Lent – 4th reading for discipleship reflections

Back to the discipline!

The reading is: Mark 1:29-31

I love this short encounter Jesus has with Simon/Peter’s mother-in-law (we never meet Peter’s wife, interestingly). She’s in bed with a fever, which in that time could have meant anything from a heavy cold to any number of potentially fatal illnesses. That Jesus is told about her the moment he steps through the door suggests this wasn’t a routine thing. He goes to her bedside, takes her by the hand, lifts her up and the fever leaves her. Cool! (see what I did there?)

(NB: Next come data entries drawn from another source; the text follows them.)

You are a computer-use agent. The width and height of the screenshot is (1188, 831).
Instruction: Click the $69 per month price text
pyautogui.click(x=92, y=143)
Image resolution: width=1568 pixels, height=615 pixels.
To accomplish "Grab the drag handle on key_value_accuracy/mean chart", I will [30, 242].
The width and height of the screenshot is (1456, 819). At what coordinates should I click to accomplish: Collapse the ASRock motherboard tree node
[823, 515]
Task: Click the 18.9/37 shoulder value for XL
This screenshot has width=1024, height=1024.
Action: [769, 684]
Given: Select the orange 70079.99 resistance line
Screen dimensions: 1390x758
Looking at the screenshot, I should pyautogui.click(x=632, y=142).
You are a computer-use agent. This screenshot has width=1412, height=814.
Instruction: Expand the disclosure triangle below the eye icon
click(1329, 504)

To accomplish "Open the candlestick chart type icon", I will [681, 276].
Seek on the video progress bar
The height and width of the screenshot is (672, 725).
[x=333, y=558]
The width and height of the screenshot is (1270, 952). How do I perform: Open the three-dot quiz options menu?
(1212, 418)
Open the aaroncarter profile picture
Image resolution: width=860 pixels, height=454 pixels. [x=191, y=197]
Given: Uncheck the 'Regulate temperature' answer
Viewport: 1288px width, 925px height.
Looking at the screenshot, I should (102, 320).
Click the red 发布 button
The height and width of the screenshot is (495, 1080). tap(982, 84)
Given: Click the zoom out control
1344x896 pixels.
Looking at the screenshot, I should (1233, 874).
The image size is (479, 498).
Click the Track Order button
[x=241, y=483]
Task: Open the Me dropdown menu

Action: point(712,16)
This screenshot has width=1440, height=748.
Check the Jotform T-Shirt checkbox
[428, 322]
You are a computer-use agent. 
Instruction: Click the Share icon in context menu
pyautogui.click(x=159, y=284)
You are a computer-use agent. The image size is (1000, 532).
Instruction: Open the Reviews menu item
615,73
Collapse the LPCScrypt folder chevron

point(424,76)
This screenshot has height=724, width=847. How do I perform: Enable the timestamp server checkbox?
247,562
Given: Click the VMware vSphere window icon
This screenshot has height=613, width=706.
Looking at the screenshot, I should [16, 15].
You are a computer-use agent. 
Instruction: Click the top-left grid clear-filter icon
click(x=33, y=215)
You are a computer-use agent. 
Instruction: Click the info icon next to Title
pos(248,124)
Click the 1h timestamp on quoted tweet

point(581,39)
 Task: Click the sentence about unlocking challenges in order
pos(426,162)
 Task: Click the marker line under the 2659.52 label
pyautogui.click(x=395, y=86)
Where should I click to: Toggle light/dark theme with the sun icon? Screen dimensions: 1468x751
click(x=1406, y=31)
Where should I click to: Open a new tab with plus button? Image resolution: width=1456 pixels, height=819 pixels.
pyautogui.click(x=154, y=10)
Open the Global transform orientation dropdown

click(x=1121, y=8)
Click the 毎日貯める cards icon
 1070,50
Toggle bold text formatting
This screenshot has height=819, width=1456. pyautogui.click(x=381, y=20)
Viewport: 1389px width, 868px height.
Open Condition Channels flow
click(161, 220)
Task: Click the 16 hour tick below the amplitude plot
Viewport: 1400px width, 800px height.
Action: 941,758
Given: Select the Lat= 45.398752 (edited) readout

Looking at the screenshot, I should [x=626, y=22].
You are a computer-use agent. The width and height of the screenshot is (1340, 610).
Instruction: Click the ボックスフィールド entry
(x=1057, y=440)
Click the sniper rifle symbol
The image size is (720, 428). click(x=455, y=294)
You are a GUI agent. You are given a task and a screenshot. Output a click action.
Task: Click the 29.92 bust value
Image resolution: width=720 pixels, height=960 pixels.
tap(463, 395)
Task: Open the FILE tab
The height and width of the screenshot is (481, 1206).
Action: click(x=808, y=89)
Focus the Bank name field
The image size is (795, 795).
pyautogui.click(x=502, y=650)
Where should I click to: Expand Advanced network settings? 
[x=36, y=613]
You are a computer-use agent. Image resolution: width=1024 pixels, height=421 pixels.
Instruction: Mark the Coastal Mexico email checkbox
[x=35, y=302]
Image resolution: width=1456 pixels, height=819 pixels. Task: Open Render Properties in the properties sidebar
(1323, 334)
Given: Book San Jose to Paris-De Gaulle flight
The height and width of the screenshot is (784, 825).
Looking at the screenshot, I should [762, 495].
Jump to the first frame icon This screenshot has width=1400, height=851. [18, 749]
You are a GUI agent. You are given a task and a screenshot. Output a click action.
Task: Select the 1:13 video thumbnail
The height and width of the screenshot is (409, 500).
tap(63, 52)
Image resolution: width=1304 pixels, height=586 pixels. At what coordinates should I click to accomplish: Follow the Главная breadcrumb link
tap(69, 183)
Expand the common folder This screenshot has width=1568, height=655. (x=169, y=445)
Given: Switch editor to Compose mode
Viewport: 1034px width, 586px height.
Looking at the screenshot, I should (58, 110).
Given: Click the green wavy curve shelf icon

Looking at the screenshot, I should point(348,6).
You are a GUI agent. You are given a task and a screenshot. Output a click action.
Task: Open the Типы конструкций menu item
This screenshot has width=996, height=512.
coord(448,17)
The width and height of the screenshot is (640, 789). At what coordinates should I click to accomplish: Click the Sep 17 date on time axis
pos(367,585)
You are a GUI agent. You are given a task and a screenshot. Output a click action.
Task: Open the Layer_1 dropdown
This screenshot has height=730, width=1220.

Then the feminist in me does a double take, because the moment she’s healed, Simon/Peter’s mother-in-law begins to serve them. It looks like the patriarchy that was par for the course in that time is just being asserted – ‘now that you’re up, we’re hungry; what’s for lunch?’ That’s certainly one way to read the story, but I think that the word ‘began’ implies something more profound than a single expression of domestic servitude. In John’s gospel, Jesus washes the disciples’ feet as a sign of how they are to serve each other. Peter won’t have a bar of such domestic servitude and objects, but Jesus tells him that this is the way with disciples. I think that in telling this story, Mark is saying that Simon/Peter’s mother-in-law became a disciple. Having seen her son-in-law abandon a perfectly good fishing career to follow this itinerant preacher I imagine she would have been pretty resentful of Jesus, but this encounter shows her who he is and begins her journey of faith, which involves mutual service.